Start Exercise inputs

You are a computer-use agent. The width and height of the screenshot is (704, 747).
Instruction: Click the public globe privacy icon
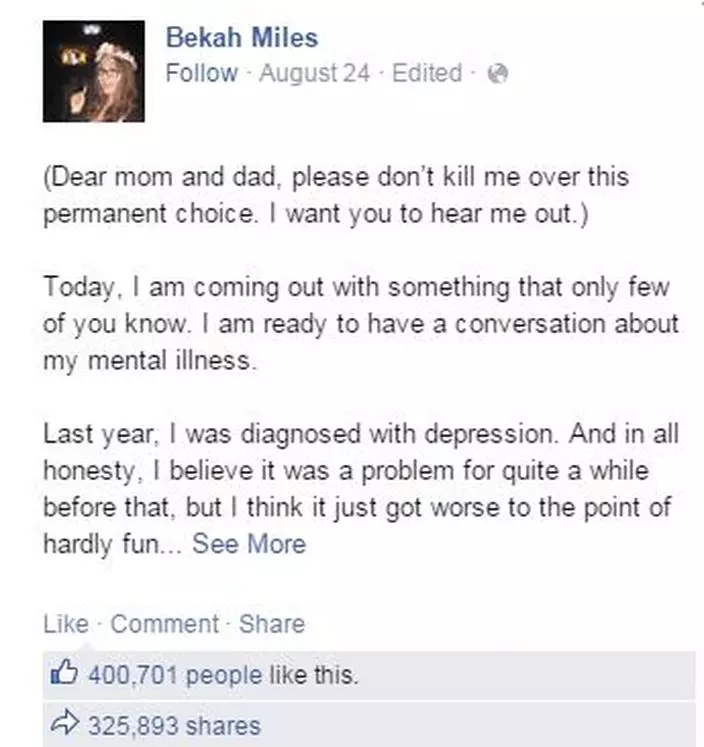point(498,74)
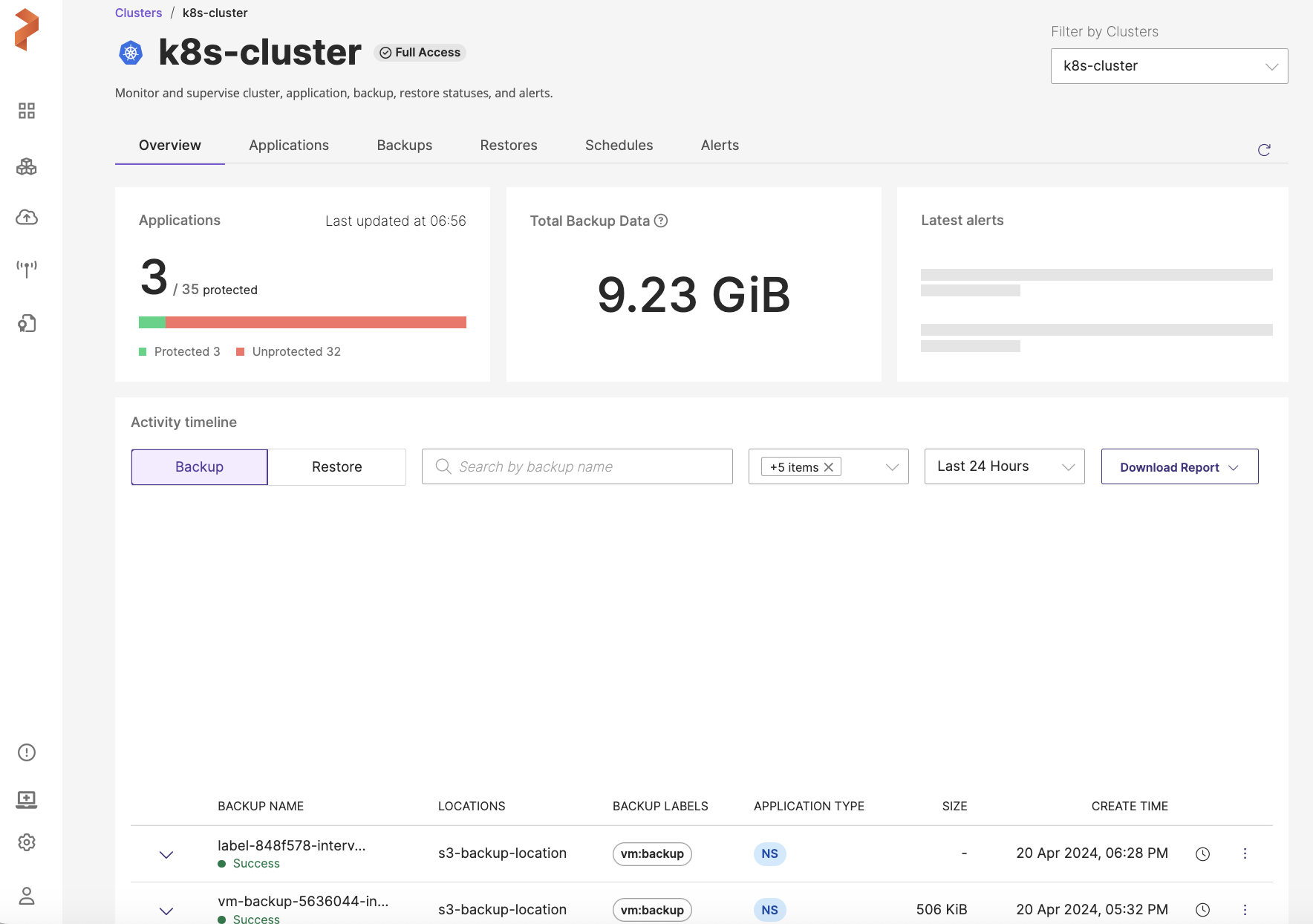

End Exercise inputs
Start Exercise inputs

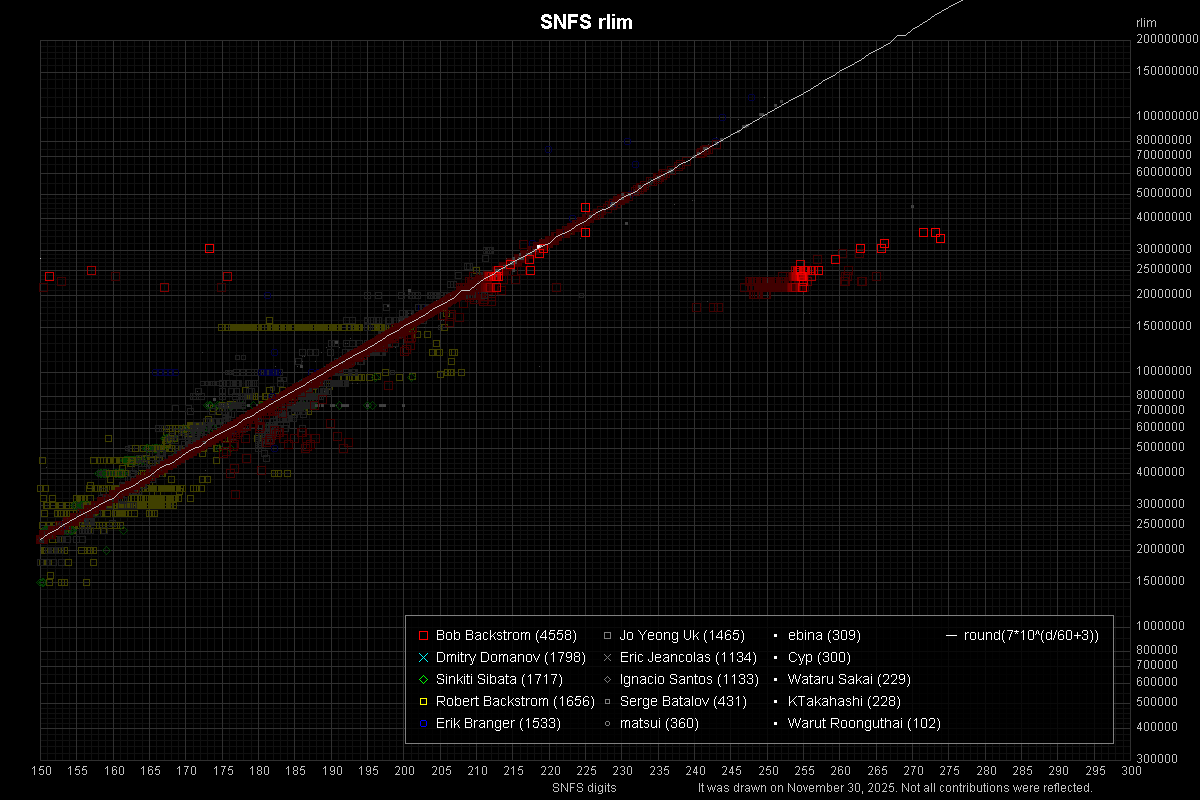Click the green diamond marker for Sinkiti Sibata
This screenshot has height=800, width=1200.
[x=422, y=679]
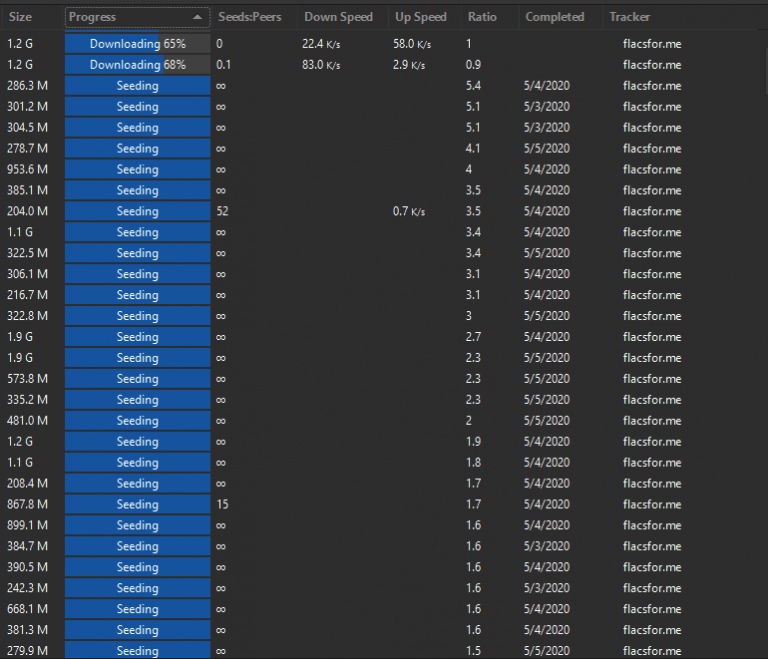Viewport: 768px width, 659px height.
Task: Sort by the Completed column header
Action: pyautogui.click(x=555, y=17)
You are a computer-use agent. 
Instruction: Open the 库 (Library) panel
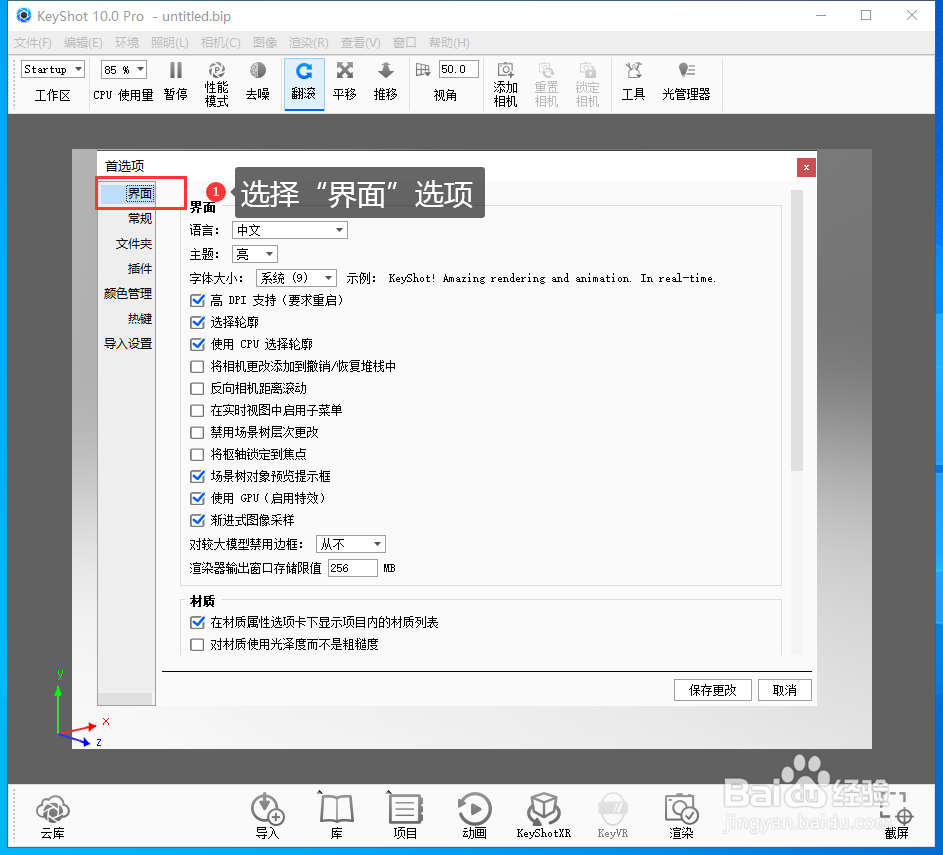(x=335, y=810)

End Exercise inputs

§ Exercise prompt: Pull out each line from the items above that contains the word "computer".

§ Reply:
You are a computer-use agent. The width and height of the screenshot is (704, 747).
You are a computer-use agent. 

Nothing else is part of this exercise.